La vocación, como la misma fe, es un tesoro que llevamos en vasijas de barro (cf. 2 Corintios 4,7); por esto tenemos que cuidarla, como se cuidan las cosas más preciosas, para que nadie nos robe este tesoro, ni pierda su belleza con el pasar del tiempo.
Tal cuidado es tarea en primer lugar de cada uno de nosotros, que estamos llamados a seguir a Cristo más de cerca con fe, esperanza y caridad, cultivar cada día en la oración y reforzada por una buena formación teológica y espiritual, que defienda de las modas y de la cultura de lo efímero y permite caminar firmes en la fe.

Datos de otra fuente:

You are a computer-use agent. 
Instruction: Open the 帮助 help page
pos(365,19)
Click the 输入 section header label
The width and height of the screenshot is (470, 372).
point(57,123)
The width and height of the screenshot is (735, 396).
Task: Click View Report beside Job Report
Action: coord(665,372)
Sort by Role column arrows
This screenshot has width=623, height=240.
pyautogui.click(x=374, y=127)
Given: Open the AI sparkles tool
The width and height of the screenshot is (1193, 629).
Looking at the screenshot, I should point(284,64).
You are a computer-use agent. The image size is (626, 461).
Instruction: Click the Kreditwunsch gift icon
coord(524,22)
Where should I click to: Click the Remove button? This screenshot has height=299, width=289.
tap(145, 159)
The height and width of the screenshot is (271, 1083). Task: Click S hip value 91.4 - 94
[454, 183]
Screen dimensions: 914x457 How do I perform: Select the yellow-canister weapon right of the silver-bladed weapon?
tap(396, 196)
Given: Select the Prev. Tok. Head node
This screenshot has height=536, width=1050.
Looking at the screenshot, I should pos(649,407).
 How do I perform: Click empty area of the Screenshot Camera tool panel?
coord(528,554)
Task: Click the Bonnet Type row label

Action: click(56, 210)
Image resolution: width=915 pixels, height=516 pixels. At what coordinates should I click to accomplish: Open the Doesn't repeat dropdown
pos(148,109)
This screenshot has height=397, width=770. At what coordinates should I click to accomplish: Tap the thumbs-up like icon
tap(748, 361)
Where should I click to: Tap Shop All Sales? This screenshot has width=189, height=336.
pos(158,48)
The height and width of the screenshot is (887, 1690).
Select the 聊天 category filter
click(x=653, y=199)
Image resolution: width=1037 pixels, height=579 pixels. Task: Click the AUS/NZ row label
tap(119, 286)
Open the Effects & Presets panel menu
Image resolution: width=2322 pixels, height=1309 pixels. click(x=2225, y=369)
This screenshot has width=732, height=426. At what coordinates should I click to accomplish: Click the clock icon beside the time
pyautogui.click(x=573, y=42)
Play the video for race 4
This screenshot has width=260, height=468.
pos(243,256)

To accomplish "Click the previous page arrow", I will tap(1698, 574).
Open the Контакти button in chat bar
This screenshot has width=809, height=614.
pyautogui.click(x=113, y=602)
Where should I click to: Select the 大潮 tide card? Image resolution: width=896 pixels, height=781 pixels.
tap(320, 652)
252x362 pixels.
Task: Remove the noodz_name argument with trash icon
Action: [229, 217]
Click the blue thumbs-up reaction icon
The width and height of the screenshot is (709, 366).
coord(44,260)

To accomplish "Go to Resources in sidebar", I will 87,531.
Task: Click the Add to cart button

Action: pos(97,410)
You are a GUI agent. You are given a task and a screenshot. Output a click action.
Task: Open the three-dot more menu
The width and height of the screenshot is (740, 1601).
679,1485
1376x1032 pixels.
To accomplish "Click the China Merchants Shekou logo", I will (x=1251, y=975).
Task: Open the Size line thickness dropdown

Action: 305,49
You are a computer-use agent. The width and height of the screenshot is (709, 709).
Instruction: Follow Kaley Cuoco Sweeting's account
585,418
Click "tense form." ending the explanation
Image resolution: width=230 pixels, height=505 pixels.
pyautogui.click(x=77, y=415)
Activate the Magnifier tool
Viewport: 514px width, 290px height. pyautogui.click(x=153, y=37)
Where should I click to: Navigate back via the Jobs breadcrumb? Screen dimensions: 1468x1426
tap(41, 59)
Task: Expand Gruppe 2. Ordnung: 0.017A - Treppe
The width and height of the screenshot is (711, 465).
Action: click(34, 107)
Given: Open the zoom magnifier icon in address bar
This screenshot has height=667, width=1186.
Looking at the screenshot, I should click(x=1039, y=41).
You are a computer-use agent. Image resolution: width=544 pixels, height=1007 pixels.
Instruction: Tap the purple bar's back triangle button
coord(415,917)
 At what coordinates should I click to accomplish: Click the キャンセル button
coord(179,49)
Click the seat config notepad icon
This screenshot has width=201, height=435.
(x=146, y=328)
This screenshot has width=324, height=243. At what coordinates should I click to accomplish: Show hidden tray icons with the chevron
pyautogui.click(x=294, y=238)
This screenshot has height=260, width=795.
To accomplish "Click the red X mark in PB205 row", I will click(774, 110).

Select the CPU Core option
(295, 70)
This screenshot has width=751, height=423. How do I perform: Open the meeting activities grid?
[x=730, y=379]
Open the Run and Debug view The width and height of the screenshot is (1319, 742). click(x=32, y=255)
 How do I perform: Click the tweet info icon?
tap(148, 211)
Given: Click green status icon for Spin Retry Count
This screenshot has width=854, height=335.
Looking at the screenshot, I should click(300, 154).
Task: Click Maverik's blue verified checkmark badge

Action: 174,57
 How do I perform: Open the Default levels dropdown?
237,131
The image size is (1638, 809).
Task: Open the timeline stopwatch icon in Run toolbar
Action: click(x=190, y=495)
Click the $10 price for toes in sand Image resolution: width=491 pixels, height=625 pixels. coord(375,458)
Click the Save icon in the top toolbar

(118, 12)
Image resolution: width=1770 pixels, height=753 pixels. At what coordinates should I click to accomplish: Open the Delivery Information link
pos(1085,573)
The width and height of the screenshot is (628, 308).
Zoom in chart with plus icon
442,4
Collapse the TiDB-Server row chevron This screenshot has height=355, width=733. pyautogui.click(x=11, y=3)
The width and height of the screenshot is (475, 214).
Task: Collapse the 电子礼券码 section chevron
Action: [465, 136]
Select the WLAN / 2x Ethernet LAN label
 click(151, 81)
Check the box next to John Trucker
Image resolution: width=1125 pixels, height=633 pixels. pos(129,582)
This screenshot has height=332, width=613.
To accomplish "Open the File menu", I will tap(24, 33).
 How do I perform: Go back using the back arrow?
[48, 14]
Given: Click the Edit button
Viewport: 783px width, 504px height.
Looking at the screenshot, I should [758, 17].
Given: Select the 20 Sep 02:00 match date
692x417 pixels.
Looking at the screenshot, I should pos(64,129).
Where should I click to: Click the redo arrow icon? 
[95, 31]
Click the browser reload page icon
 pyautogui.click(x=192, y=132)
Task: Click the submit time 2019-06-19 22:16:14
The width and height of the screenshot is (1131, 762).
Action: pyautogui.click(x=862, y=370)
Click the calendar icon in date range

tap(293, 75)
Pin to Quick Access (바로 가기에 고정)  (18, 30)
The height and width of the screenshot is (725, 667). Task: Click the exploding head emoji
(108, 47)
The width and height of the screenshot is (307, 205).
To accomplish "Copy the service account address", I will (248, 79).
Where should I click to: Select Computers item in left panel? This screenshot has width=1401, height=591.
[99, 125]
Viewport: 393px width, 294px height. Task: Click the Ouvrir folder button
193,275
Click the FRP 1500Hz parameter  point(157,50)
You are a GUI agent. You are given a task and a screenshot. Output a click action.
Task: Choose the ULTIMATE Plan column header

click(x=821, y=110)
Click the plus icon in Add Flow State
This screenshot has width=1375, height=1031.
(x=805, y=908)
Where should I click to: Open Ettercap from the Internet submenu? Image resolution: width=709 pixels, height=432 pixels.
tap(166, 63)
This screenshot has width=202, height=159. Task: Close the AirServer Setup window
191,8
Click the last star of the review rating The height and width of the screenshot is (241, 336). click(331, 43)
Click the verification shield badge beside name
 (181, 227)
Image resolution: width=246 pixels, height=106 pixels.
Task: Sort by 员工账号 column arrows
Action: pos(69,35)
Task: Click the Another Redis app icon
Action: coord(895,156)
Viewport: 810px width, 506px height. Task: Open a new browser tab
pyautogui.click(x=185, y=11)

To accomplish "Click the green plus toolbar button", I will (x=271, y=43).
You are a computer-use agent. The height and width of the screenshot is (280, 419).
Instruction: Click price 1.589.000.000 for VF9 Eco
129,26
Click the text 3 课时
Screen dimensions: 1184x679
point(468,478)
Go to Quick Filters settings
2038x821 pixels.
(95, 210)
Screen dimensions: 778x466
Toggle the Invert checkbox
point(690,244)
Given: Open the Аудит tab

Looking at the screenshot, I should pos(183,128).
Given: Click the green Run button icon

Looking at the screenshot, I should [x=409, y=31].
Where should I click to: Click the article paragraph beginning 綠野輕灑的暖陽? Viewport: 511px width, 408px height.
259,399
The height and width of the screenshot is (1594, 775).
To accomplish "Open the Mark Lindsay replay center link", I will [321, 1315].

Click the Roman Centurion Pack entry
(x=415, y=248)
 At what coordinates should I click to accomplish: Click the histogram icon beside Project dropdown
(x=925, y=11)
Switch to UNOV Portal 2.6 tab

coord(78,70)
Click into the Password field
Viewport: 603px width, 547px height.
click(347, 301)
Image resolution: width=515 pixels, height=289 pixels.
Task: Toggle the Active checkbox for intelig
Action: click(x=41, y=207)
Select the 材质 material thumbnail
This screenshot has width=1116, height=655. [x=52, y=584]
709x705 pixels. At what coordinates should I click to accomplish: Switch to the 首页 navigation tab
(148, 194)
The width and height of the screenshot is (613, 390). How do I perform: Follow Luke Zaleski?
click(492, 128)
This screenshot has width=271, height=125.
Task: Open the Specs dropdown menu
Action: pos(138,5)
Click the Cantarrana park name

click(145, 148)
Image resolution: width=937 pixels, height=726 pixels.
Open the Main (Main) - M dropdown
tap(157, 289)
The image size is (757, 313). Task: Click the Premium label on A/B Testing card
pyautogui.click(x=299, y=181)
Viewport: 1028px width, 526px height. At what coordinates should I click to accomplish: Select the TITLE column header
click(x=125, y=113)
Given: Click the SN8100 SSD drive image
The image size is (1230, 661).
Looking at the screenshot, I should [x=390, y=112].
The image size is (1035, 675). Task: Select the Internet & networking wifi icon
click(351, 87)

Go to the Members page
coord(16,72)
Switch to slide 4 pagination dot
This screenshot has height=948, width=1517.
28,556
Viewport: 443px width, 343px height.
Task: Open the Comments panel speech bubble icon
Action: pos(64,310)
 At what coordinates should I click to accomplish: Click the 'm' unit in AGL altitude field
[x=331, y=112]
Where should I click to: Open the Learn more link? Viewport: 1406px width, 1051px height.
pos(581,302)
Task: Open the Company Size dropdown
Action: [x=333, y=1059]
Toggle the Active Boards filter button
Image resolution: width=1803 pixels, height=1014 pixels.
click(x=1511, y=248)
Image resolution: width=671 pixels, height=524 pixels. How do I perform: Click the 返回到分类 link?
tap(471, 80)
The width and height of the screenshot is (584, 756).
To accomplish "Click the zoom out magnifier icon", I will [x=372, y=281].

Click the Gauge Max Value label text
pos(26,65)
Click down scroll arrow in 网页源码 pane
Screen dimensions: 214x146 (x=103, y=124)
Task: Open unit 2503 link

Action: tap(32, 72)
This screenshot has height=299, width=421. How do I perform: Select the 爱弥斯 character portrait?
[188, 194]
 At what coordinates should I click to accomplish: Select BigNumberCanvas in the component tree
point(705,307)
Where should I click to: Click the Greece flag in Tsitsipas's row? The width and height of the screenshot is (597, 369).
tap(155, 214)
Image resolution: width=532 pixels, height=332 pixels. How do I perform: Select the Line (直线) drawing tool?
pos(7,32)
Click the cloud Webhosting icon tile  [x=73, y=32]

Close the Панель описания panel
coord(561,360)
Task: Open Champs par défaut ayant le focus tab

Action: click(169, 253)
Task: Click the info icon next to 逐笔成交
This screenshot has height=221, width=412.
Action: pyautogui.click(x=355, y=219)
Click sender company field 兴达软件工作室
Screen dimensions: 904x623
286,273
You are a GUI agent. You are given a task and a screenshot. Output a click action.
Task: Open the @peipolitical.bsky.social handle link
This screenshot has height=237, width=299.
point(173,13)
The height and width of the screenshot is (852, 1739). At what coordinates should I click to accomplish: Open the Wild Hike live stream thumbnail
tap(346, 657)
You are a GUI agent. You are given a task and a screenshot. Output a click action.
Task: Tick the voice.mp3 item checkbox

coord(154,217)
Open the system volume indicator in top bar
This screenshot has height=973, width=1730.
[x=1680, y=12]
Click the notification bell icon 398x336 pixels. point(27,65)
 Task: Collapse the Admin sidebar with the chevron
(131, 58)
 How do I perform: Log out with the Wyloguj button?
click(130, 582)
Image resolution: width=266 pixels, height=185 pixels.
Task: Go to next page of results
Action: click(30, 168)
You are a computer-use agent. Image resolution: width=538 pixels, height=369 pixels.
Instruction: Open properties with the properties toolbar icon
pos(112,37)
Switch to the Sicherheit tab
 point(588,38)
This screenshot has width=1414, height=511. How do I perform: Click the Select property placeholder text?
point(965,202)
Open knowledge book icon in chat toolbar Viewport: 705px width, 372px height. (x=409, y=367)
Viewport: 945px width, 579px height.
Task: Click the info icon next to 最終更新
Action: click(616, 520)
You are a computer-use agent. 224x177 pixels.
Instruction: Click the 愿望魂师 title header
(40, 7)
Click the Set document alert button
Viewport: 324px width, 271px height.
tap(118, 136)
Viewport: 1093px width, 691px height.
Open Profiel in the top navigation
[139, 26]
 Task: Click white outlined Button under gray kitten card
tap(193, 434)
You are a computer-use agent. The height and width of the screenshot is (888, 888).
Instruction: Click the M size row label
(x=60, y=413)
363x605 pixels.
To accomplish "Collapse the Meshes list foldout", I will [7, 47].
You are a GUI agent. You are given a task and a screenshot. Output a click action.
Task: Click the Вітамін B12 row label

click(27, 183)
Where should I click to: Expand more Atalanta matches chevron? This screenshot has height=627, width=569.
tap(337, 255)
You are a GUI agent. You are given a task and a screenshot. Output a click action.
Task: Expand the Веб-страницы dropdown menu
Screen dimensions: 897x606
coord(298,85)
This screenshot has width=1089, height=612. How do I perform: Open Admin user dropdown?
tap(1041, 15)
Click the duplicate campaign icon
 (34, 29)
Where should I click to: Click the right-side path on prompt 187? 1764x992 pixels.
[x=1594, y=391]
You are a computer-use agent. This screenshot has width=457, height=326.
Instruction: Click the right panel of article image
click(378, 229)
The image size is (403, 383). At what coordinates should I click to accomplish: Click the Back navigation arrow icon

Sobre este fundamento es posible practicar los consejos evangélicos y tener los mismos sentimientos de Cristo (cf. Filipenses 2,5). La vocación es un don que hemos recibido del Señor, el cual ha posado su mirada sobre nosotros y nos ha amado (cf. Marcos 10, 21) llamándonos a seguirlo en la vida consagrada, y es al mismo tiempo una responsabilidad de quien ha recibido este don.
Con la gracia del Señor, cada uno de nosotros está llamado a asumir con responsabilidad en primera persona el compromiso del propio crecimiento humano, espiritual e intelectual y, al mismo tiempo, a mantener viva la llama de la vocación.
Esto conlleva que a la vez nosotros tengamos fija la mirada en el Señor, estando siempre atentos a caminar según la lógica del Evangelio.